Economists, conservative investors, and market observers have been issuing stern warnings for years regarding the severe impact of the current monetary policy direction.
The ECB’s Poblems
In a recent statement, European Central Bank (ECB) Vice President Luis de Guindos warned of potential side effects and risks to the economy resulting directly from the central bank’s policies. He outlined how a decade of extremely aggressive monetary interventions have resulted in an erosion of financial stability and now pose a threat to the eurozone’s economic outlook. While he defended the bank’s negative interest rate strategy as “supportive” of the overall economy, he did admit that, because of it, “we also note an increase in risk-taking which could, in the medium term, create financial-stability challenges”.
This is a point that was also highlighted in the ECB’s latest financial stability review, which found that the ultra-low interest rates have triggered excessive risk-taking, mainly by investment funds, insurers, and in certain real estate markets, thereby creating considerable stability concerns going forward. The report identified four main threats to financial stability for the block: asset mispricing, which sets the stage for a correction, corporate overindebtedness, which raises debt sustainability concerns, dangerously weak banking sector profitability, leading to increased risk-taking, and excessive risks taken in the non-bank financial sector, which could be facing “profitability and solvency challenges.”
Although none of this is news to the responsible investor and to the reader who understands monetary history and the inevitable consequences of trying to forcibly twist basic economic laws, it still remains surprising that the ECB would publicly acknowledge it. The timing is even more striking, as the report, outlining the risks associated with the current monetary policy direction, came out very soon after the bank announced its decision to double down on it, cutting rates even lower and launching a new round of quantitative easing (QE).
Lagarde’s “Solution”
As the ECB appears to be finally acknowledging the limitations and terrible side effects of its own monetary “cures,” and as the eurozone economy continues to struggle, the central planners’ focus seems to be shifting to other measures and tools in hopes of a growth revival. Their “solution” is for governments to deploy fiscal measures and to try to stimulate the sluggish euro area economy through spending.
A great example of this “refocusing” was given by Christine Lagarde in late November. In her first major speech since becoming ECB president, she made no substantive comments on or references to the role of the central bank itself, or to an actual policy revision to help support the ailing eurozone economy. Instead, she concentrated on what member states can do and on the part that increased public investment should play going forward. She highlighted that that monetary policy “cannot and should not be the only game in town,” and she urged European governments to boost spending.
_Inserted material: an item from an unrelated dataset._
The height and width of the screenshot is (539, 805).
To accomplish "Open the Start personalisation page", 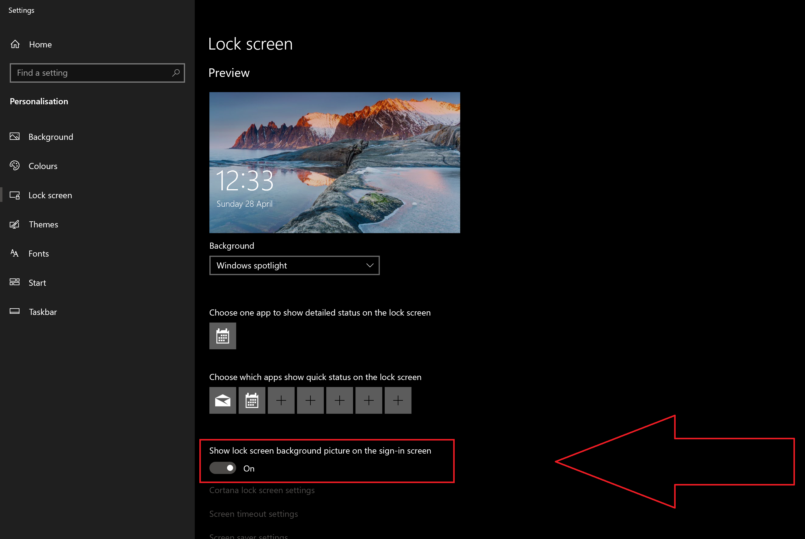I will click(37, 283).
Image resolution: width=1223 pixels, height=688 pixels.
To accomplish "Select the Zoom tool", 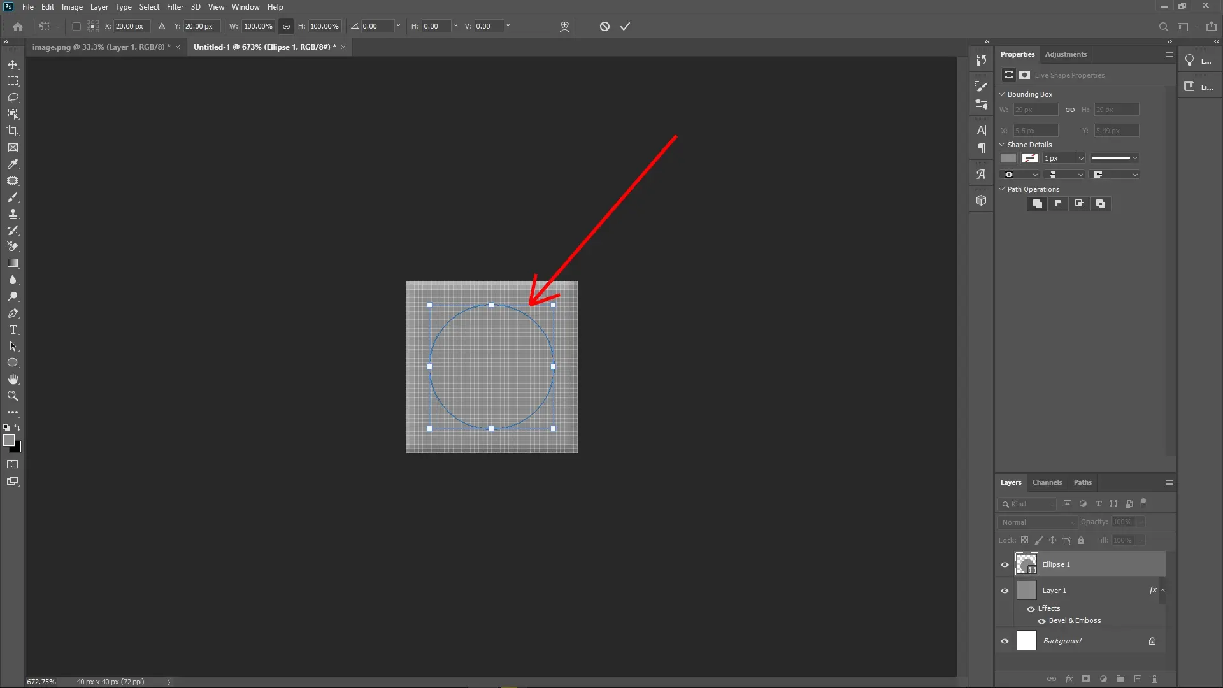I will coord(13,396).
She also argued what the EU needs in order to increase productivity is more integration in various areas including capital markets and the banking sector.
It can be argued that the only saving grace of the eurozone’s deeply problematic economic and monetary structure is the fact that at least some of the member states, through the budgetary leeway the system affords, did manage their finances in a comparatively responsible way. Now, it is those states that are in the crosshairs of the ECB, as President Lagarde demonstrated when she singled out “countries with chronic budget surpluses like the Netherlands and Germany” and criticized them for not spending enough. There’s a lot of support for this position, as many are eyeing those surpluses as a way out of the economic glut that the bloc is currently in. As French Minister of the Economy and Finance Bruno Le Maire clearly put it in September, “What’s the point of having public accounts perfectly in order … if your European neighbors can’t benefit from your growth and economic dynamism?”
Of course, the sound investor can immediately see the many dangers that lie in this direction. On top of monetary excesses, the road is now being paved for fiscal ones too. Absurd as it might sound, the central bankers’ solution for their concerns of overindebtedness and financial instability — which they’ve admitted their own policies gave rise to — is to encourage the very few member states with stable budgets to destabilize themselves. At a time like this, when the next recession is around the corner and when the ECB has little to no ammunition left to fight it, it seems clear that the individual states that “kept their powder dry” fiscally would be better positioned to take action against the effects of the slowdown. Criticizing budget discipline and surpluses and promoting spending and further integration is a strategy that is bound to seriously backfire, and one that will only serve to exacerbate the impact of the economic slowdown.
This approach also highlights the institutional myopia at the very top of the eurozone. Having learned nothing from the mistakes of the last recession, the “cures” that are being prescribed for the next one are very likely to come with even worse side effects. It is thus clear that it is up to the individual investor and saver to prepare and to protect their wealth from the risks that lie ahead.